Restate the data below word for word, leaving nothing out.
──────── DATA TO USE ────────
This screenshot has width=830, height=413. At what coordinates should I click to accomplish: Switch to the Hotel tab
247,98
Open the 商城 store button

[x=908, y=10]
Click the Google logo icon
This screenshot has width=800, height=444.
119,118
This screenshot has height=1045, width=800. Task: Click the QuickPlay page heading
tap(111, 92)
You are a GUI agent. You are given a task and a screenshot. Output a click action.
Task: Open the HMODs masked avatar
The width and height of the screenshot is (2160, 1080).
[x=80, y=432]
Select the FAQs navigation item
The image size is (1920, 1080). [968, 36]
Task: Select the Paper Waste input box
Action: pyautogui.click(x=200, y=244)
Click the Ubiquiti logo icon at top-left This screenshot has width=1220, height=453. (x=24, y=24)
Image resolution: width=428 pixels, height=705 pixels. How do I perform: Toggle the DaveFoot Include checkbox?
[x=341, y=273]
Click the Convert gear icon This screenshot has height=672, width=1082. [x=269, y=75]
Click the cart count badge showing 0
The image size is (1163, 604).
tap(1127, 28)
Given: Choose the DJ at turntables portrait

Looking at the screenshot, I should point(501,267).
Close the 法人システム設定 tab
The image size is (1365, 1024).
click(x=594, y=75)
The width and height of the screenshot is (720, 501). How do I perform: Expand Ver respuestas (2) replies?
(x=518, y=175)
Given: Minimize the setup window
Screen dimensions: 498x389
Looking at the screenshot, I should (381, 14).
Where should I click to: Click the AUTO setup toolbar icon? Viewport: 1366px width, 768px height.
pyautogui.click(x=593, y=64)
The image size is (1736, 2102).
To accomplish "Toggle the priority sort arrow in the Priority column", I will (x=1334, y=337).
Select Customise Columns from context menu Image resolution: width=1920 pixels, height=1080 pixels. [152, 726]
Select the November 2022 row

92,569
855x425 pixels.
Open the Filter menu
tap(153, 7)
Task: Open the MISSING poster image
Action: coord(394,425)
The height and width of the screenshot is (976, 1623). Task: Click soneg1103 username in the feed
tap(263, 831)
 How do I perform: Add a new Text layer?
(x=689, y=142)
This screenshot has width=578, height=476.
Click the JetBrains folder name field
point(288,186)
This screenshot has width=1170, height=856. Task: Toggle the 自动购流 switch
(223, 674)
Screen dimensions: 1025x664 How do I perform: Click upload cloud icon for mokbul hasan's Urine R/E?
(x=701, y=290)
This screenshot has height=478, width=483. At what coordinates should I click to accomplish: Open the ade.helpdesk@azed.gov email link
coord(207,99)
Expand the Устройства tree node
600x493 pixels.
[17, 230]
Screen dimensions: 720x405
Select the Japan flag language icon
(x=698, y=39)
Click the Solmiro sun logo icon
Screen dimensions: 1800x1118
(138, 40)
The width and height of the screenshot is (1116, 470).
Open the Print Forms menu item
────────
▸ **TASK RESULT**
This screenshot has width=830, height=413. At what coordinates should I click to accomplish: Switch to the Hotel tab
247,98
Open the 商城 store button

[x=908, y=10]
Click the Google logo icon
This screenshot has width=800, height=444.
119,118
This screenshot has height=1045, width=800. Task: Click the QuickPlay page heading
tap(111, 92)
You are a GUI agent. You are given a task and a screenshot. Output a click action.
Task: Open the HMODs masked avatar
The width and height of the screenshot is (2160, 1080).
[x=80, y=432]
Select the FAQs navigation item
The image size is (1920, 1080). [968, 36]
Task: Select the Paper Waste input box
Action: pyautogui.click(x=200, y=244)
Click the Ubiquiti logo icon at top-left This screenshot has width=1220, height=453. (x=24, y=24)
Image resolution: width=428 pixels, height=705 pixels. How do I perform: Toggle the DaveFoot Include checkbox?
[x=341, y=273]
Click the Convert gear icon This screenshot has height=672, width=1082. [x=269, y=75]
Click the cart count badge showing 0
The image size is (1163, 604).
tap(1127, 28)
Given: Choose the DJ at turntables portrait

Looking at the screenshot, I should point(501,267).
Close the 法人システム設定 tab
The image size is (1365, 1024).
click(x=594, y=75)
The width and height of the screenshot is (720, 501). How do I perform: Expand Ver respuestas (2) replies?
(x=518, y=175)
Given: Minimize the setup window
Screen dimensions: 498x389
Looking at the screenshot, I should (381, 14).
Where should I click to: Click the AUTO setup toolbar icon? Viewport: 1366px width, 768px height.
pyautogui.click(x=593, y=64)
The image size is (1736, 2102).
To accomplish "Toggle the priority sort arrow in the Priority column", I will (x=1334, y=337).
Select Customise Columns from context menu Image resolution: width=1920 pixels, height=1080 pixels. [152, 726]
Select the November 2022 row

92,569
855x425 pixels.
Open the Filter menu
tap(153, 7)
Task: Open the MISSING poster image
Action: coord(394,425)
The height and width of the screenshot is (976, 1623). Task: Click soneg1103 username in the feed
tap(263, 831)
 How do I perform: Add a new Text layer?
(x=689, y=142)
This screenshot has width=578, height=476.
Click the JetBrains folder name field
point(288,186)
This screenshot has width=1170, height=856. Task: Toggle the 自动购流 switch
(223, 674)
Screen dimensions: 1025x664 How do I perform: Click upload cloud icon for mokbul hasan's Urine R/E?
(x=701, y=290)
This screenshot has height=478, width=483. At what coordinates should I click to accomplish: Open the ade.helpdesk@azed.gov email link
coord(207,99)
Expand the Устройства tree node
600x493 pixels.
[17, 230]
Screen dimensions: 720x405
Select the Japan flag language icon
(x=698, y=39)
Click the Solmiro sun logo icon
Screen dimensions: 1800x1118
(138, 40)
The width and height of the screenshot is (1116, 470).
Open the Print Forms menu item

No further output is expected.